**Extrait du document:**
************

Un employé de banque fait le bilan

(Entretiens de Gilbert Soury avec Jean Sur)

« Cette année, j’ai eu droit à la médaille du travail « grand or ». Quarante ans de boulot ! J’ai cru pendant longtemps que travailler, c’était gagner sur tous les tableaux : réussir sa vie, donc se sentir bien, donc être bien avec les autres. J’arrive à la fin de mon activité professionnelle et je révise mon jugement. »

Cette banque où Gilbert Soury travaille depuis longtemps, j’allais une fois par mois y animer une journée de formation. Avant qu’une série de fusions, absorptions ou autres passionnantes manœuvres de ce genre ne lui ait retiré toute originalité, je l’ai vue se préparer, telle une fiancée, à ses épousailles avec la modernité. Au début des années 80, il y régnait un climat vaguement suranné, mais aimable et courtois. Les patrons étaient des gens de culture, de vrais amateurs ; exigeants mais nullement cyniques, épris de tradition mais, pourvu qu’elle ne les brusque pas, curieux de nouveauté. Une bourgeoisie modérément généreuse mais attachante, sérieuse comme un grand vin ; une bourgeoisie comme dans les livres.

En dix ans, j’ai vu arriver la barbarie et les barbares. Sur leur bannière était inscrite leur fière devise : productivité. Moi qui n’attendais nul avantage de cet épisode navrant, j’ai eu tout loisir de le contempler ; je ne trouve pour l’évoquer que des métaphores chirurgicales. Amputation, trépanation, ponction, pose systématique de prothèses, jamais je n’ai vu tant de haine obtuse, tant de méticuleuse sottise. Un attentat systématique au bon sens. Jamais je n’ai vu tant d’ignorants bouffis de ressentiment piétiner avec une telle rage tout ce qui, en eux ou dans les autres, ressemblait à de la liberté. Jamais je n’ai vu d’aussi près ce que c’est que haïr l’esprit. Et la gauche était au pouvoir ! Il y avait de quoi en pleurer un peu et en rire énormément.

************

**Données fournies:**
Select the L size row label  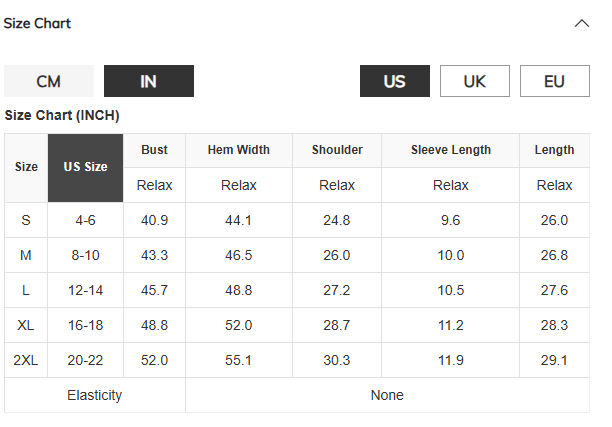(26, 290)
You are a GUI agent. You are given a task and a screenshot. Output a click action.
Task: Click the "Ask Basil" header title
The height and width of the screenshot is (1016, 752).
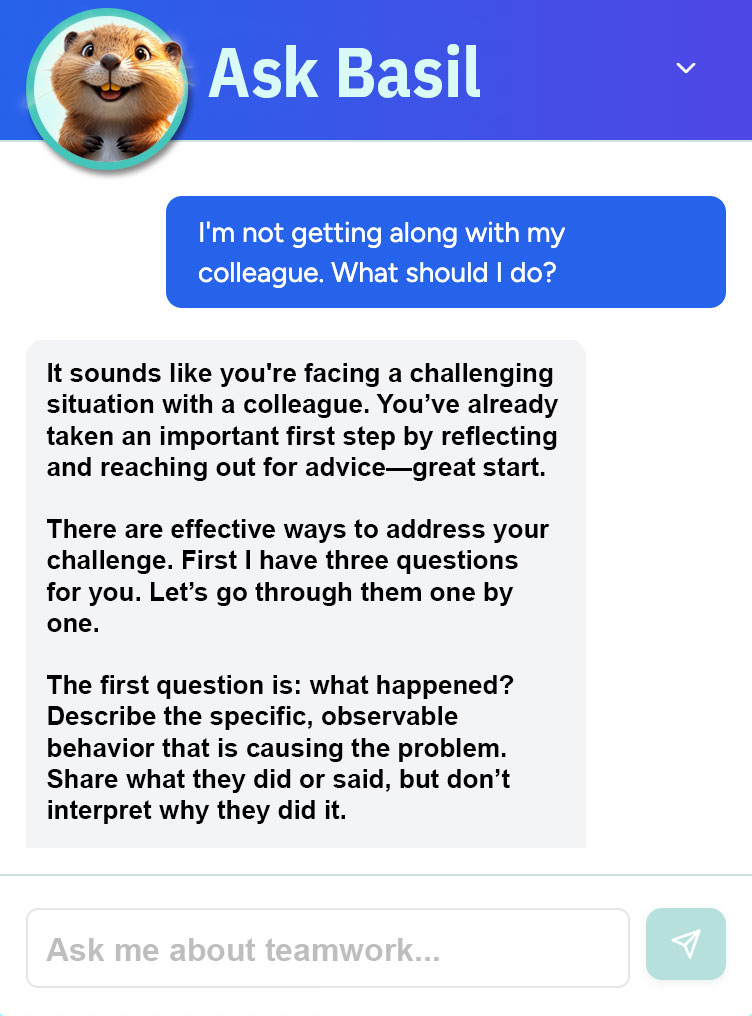344,72
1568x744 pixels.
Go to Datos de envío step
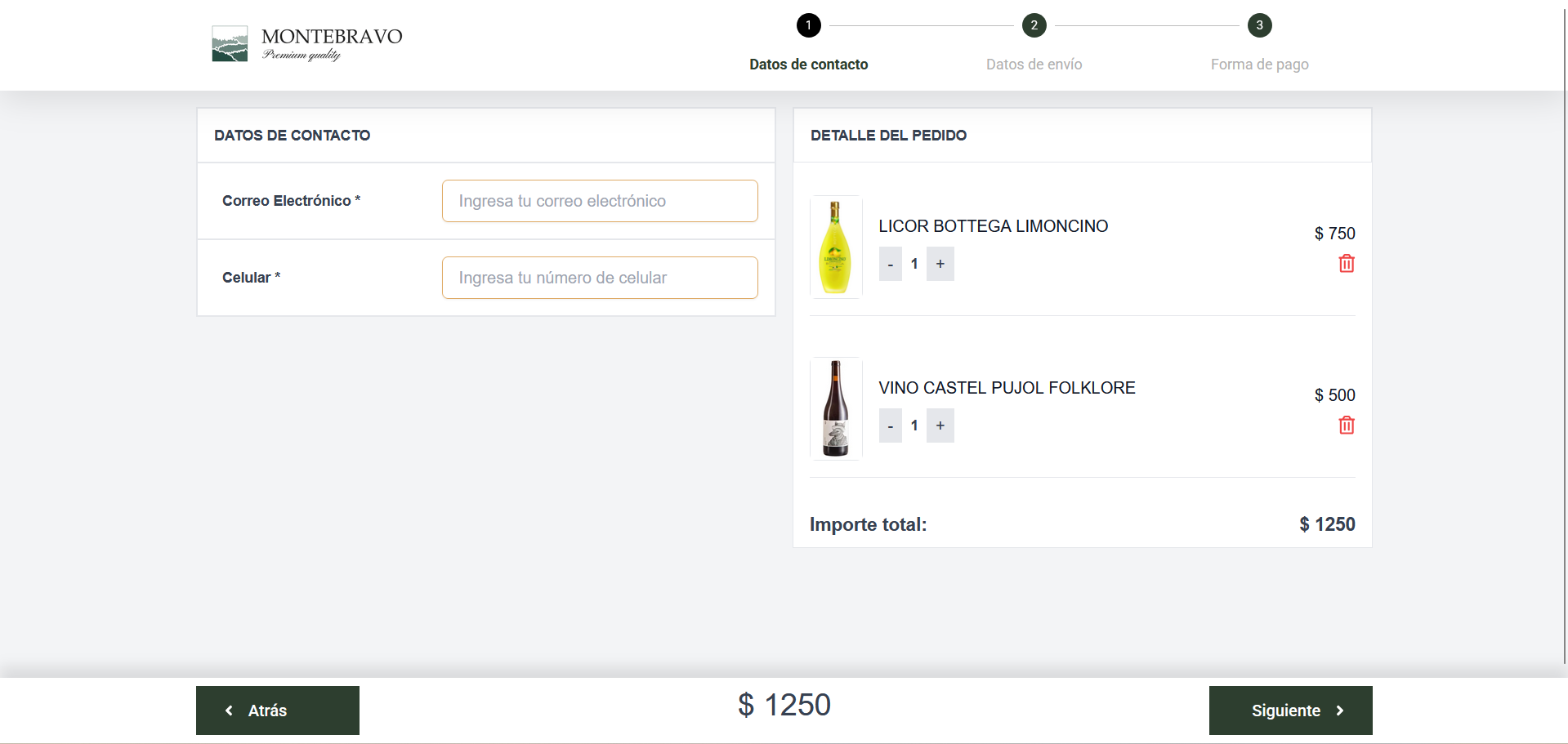coord(1034,65)
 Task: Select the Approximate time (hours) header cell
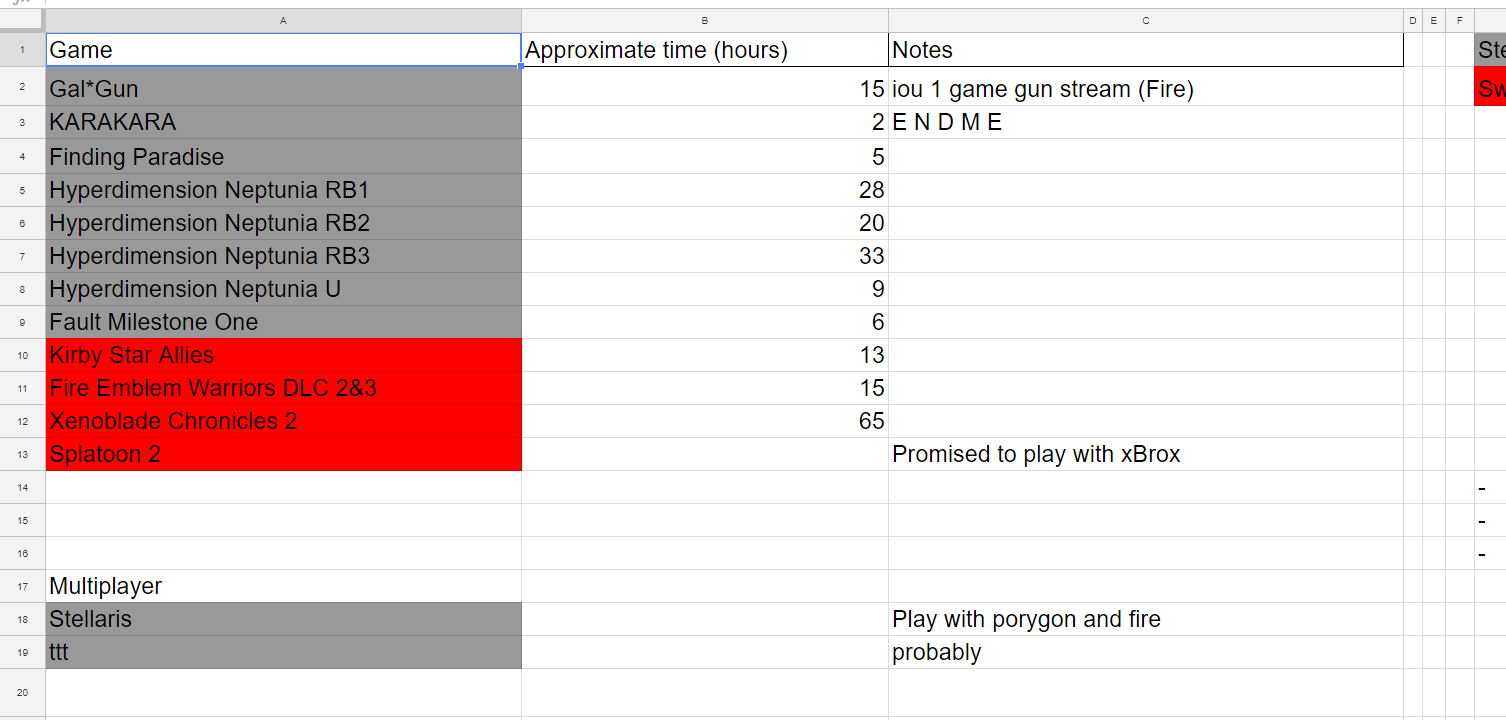pos(705,50)
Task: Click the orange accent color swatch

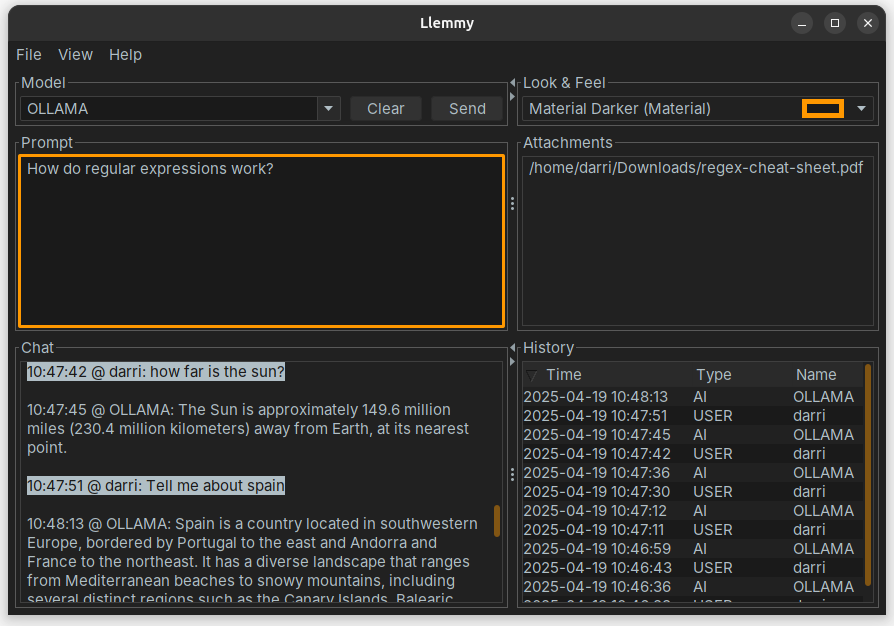Action: click(x=823, y=109)
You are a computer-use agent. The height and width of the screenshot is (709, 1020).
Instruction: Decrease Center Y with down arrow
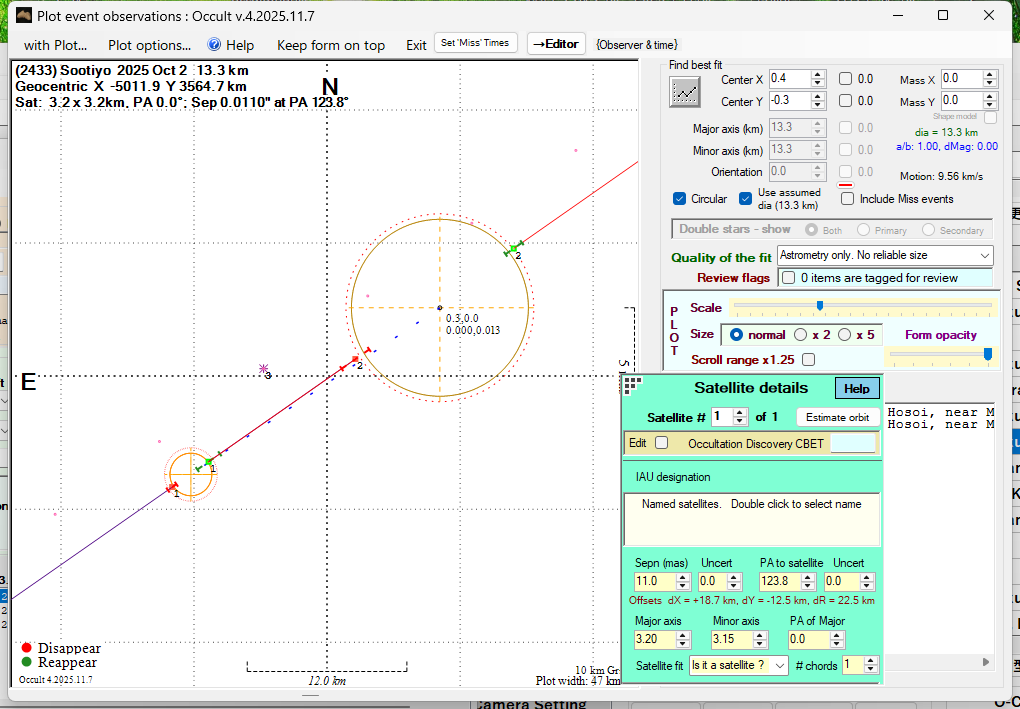coord(818,105)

************

**Tâches à réaliser:**
**A)** Recopiez le passage de l'extrait sur l'employé de banque qui commence à « En dix ans, j’ai » et se termine à « en rire énormément. », en remplaçant « productivité » par « rentabilité ».
**B)** Reprenez l'extrait sur l'employé de banque à la suite de sa dernière phrase.
Les entrées proviennent d'une autre source.

**Réponses dans l'ordre:**
**A)**
En dix ans, j’ai vu arriver la barbarie et les barbares. Sur leur bannière était inscrite leur fière devise : rentabilité. Moi qui n’attendais nul avantage de cet épisode navrant, j’ai eu tout loisir de le contempler ; je ne trouve pour l’évoquer que des métaphores chirurgicales. Amputation, trépanation, ponction, pose systématique de prothèses, jamais je n’ai vu tant de haine obtuse, tant de méticuleuse sottise. Un attentat systématique au bon sens. Jamais je n’ai vu tant d’ignorants bouffis de ressentiment piétiner avec une telle rage tout ce qui, en eux ou dans les autres, ressemblait à de la liberté. Jamais je n’ai vu d’aussi près ce que c’est que haïr l’esprit. Et la gauche était au pouvoir ! Il y avait de quoi en pleurer un peu et en rire énormément.

**B)**
Pendant deux ans, Gilbert Soury fut l’un de mes stagiaires. Mon rôle était plutôt de parler : je parlais. Le sien plutôt d’écouter : il écoutait. Mais son silence me parlait. J’ai vite repéré en lui un homme de l’espèce la plus dangereuse pour le totalitarisme : un homme attentif. Au fur et à mesure que se succédaient les groupes, le non-dit ne cessait d’enfler et les mots de se détacher des choses : les silences, eux, devenaient de plus en plus loquaces. Gilbert Soury n’avait pas fait de grandes études ; loin d’être un handicap, cela l’aidait à sentir beaucoup plus finement qu’un autre ce qu’un kit d’idées creuses aurait masqué. De ces béquilles, d’ailleurs, il n’avait pas besoin : l’expérience de vivre, la tendresse pour autrui, un enracinement profond, une sensibilité toujours en alerte lui étaient d’infaillibles pierres de touche.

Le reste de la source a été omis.